Acclimatation, environnement d’enfance et exposition prolongée
Une exposition régulière à un environnement chaud entraîne des ajustements progressifs qui rendent la chaleur plus supportable. Ce phénomène, documenté dans plusieurs études de physiologie humaine, repose sur des modifications mesurables. Le volume de sueur augmente, son déclenchement devient plus précoce, la température centrale diminue et la fréquence cardiaque se stabilise. Ces effets d’acclimatation sont observés aussi bien chez les sportifs que chez les travailleurs en climat chaud. Une étude menée sur des militaires français, exposés pendant quatre mois à des conditions désertiques, montre que ces adaptations perdurent jusqu’à six mois après la fin de l’exposition. Lors de tests en environnement contrôlé, ces soldats présentaient une fréquence cardiaque inférieure et une température corporelle plus basse que ceux restés en climat tempéré.
D’autres travaux indiquent que cette acclimatation est réversible. Une synthèse scientifique du même groupe conclut que les effets bénéfiques diminuent d’environ 2,5% par jour sans exposition continue à la chaleur. Au bout de cinq à sept semaines, l’organisme revient progressivement à ses paramètres initiaux.

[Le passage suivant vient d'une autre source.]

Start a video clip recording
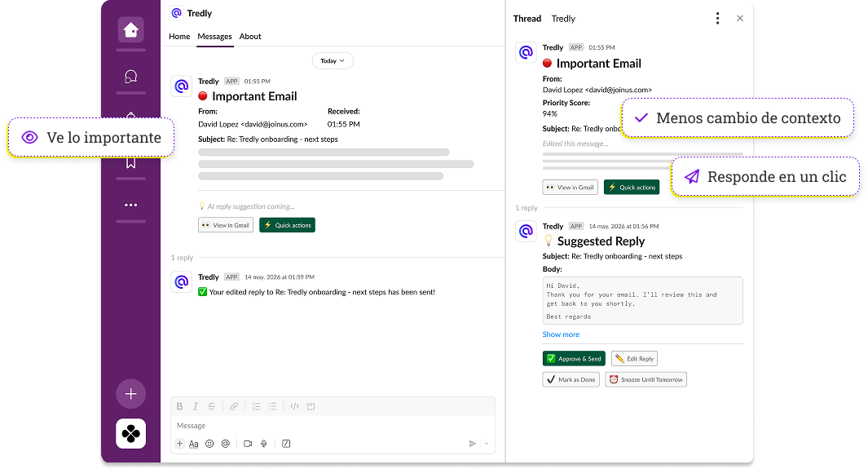click(248, 444)
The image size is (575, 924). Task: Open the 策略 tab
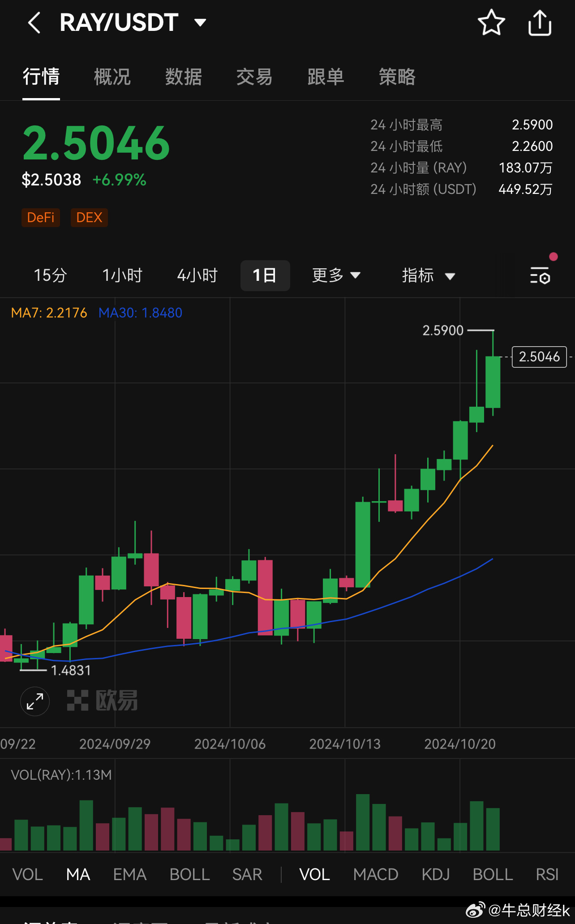[397, 77]
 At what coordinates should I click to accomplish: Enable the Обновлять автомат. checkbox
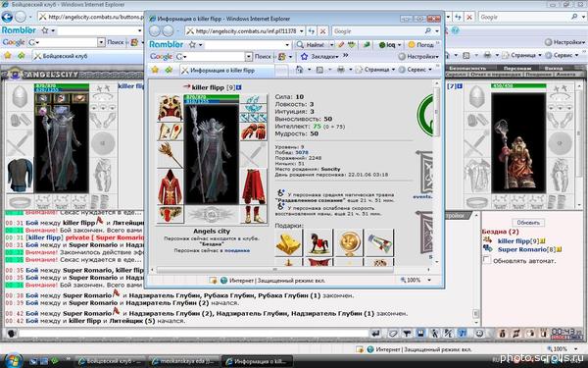pos(487,260)
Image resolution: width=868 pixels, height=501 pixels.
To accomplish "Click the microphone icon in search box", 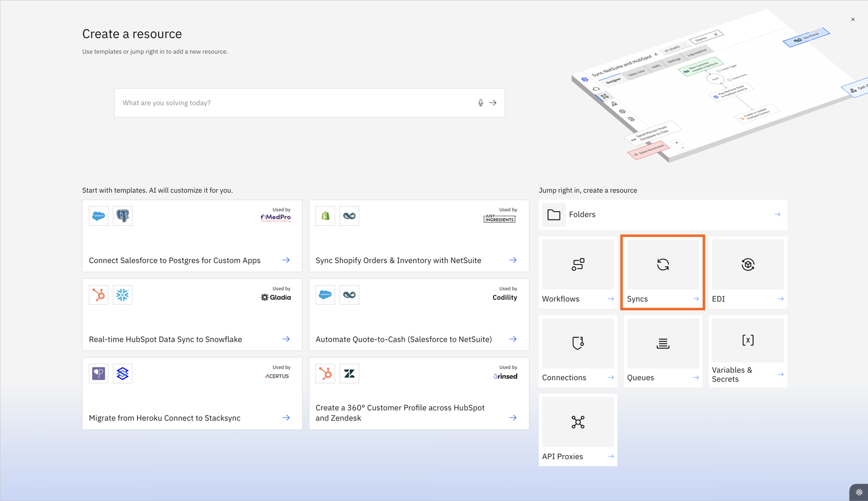I will point(481,103).
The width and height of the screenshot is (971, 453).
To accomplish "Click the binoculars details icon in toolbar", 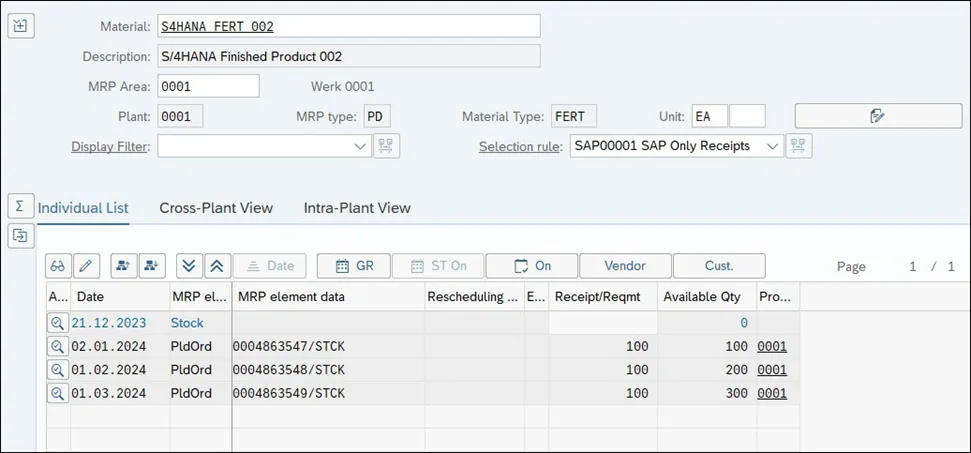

«L’environnement dans lequel une personne a grandi influence aussi sa réponse à la chaleur. Les individus ayant passé leur enfance dans un climat tempéré chaud présentent une capacité de sudation plus développée et une régulation thermique plus stable à l’âge adulte. Des populations tropicales ayant vécu plusieurs mois dans un climat modéré vont avoir une baisse de l’efficacité de leur sudation, sans retour complet aux conditions d’origine. Ces résultats suggèrent que certaines adaptations sont partiellement réversibles, mais que l’exposition prolongée dans l’enfance crée une empreinte durable», expliquent les chercheuses.
Cette plasticité de l’organisme face au climat laisse supposer un rôle dominant de l’environnement. La composante génétique, quant à elle, reste difficile à isoler. Aucune mutation directement associée à la tolérance à la chaleur n’a été identifiée à ce jour dans la population humaine. Les variations observées entre groupes ou régions semblent donc moins liées à des héritages biologiques qu’à des effets d’accoutumance prolongée, d’habitudes de vie ou de caractéristiques morphologiques. L’adaptation à la chaleur apparaît ainsi comme un phénomène avant tout façonné par le contexte dans lequel le corps s’est construit.